Cast Iron Pizza Bianca from Scratch

This delicious, cheesy, sauceless pizza comes together very easily and is absolutely wonderful. This one uses a slightly different dough recipe than my regular Cast Iron Pizza but that dough will work fine as well if you prefer it. Pre-cooking the dough helps prevent it from becoming soggy and gives the crust a nice crispy texture.

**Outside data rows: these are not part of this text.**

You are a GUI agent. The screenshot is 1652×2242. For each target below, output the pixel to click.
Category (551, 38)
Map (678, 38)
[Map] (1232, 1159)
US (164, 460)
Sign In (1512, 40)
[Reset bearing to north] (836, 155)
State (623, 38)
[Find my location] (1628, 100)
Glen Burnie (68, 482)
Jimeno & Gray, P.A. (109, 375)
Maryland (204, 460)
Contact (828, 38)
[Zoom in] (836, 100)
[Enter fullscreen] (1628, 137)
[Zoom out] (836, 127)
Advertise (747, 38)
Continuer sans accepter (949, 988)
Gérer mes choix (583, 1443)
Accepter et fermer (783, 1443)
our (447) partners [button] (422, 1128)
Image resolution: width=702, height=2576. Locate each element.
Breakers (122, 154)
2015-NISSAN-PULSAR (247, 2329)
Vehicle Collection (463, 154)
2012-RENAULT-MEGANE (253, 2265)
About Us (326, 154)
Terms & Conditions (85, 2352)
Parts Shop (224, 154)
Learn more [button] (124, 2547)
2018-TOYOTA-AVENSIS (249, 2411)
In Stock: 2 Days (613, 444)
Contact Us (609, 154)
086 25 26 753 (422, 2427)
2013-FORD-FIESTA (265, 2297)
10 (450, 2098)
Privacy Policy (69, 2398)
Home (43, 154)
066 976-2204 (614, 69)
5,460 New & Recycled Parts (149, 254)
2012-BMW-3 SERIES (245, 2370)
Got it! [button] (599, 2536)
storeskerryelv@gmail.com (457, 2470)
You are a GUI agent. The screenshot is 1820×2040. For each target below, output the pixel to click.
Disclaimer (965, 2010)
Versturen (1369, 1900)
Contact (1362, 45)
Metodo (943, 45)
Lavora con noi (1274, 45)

Prep Time: 1 Hour Active + 30 Minutes to 8 Hours Resting | Cook Time: 15-20 Minutes | Total Time: 2-10 Hours | Makes 2 Small-Medium Pizzas
Cast Iron Pizza Bianca
Cast Iron Pizza Bianca
Cast Iron Pizza Bianca

This recipe makes about 6-8 waffles

Dough Ingredients
  • 2 Teaspoons / 5 Grams Active Dry Yeast
  • 2 Teaspoons / 5 Grams Kosher Salt
  • 1 Teaspoon Extra Virgin Olive Oil
  • 300 Grams / 2 Cups + 3 Tablespoons All Purpose Flour
Ricotta Mixture Ingredients
  • 1.5 Cups Ricotta Cheese (One small 15oz container is perfect)
  • 1/4 Teaspoon Black Pepper
  • 2 Garlic Cloves Minced or Grated
  • 2 Teaspoons Olive Oil
  • Pinch of Salt
  • 1/2 Teaspoon Dried Oregano
Additional Ingredients
  • Grated or Shredded Mozzarella Cheese
  • Fresh Basil
  • Additional Olive Oil for Drizzling
  • Crushed Red Pepper Flakes (Optional)
Equipment / Supplies
  • Stand Mixer (recommended, not required)
  • Kitchen Scale (recommended, not required)
  • #8-#10 Cast Iron Skillet(s)
  • Large Bowl for the Dough (if not using a stand mixer)
  • Medium Bowl for the Ricotta Mixture

Instructions

Making the Dough
  1. Add just under 1 cup of warm water (100-110 degrees) to the bowl of your stand mixer or large mixing bowl
  2. Add olive oil and yeast to the water and let sit for 5 minutes
  3. If using a stand mixer, knead on low speed with a dough hook until a cohesive ball is formed
  4. If not using a stand mixer, mix in the bowl until it has formed a rough ball, then knead on a well floured work surface until it forms a cohesive ball
  5. Cut the dough into 2 equal sized pieces and form into balls
  6. Place the dough balls into separate, oiled bowls and cover with plastic wrap. You can also freeze them in individual ziplock bags to use later
  7. Allow to rise for at least 30 minutes, up to 4 hours on your countertop (depending on temperature), or as I prefer, rest overnight in the fridge.
  8. After the dough has approximately doubled in size, or the next morning if resting overnight, fold the dough once or twice until it has formed a smooth ball. Rest for 15 minutes.
Making the Ricotta Mixture
  1. Combine Ricotta, Garlic, Black Pepper, Oregano, Olive Oil, and Salt in a mixing bowl
  2. Thoroughly mix until the seasonings are evenly spread throughout
Assembly and Cooking
  1. Pre-heat your oven to 465 degrees
  2. With a paper towel or silicone brush, generously coat the inside of your cast iron skillet with olive oil
  3. Carefully stretch and work the dough ball into a disc. If it shrinks back to the center of the pan after stretching allow it to rest for a few minutes and work it outwards again
  4. Drizzle or brush olive oil onto the surface of the dough
  5. Place the pan with the dough into the oven for 8 minutes
  6. Remove the pan and dough from the oven and spread the ricotta cheese mixture over the surface, reserving some
  7. Spread mozzarella cheese on top of the ricotta mixture
  8. Add the remaining ricotta cheese mixture in dollops on top of the mozzarella
  9. Put back into the oven on the middle rack until the mozzarella is melted and the crust has browned. 15-20 minutes.
  10. Remove from the oven and allow to rest for a few minutes
  11. Garnish with fresh basil, slice, and enjoy!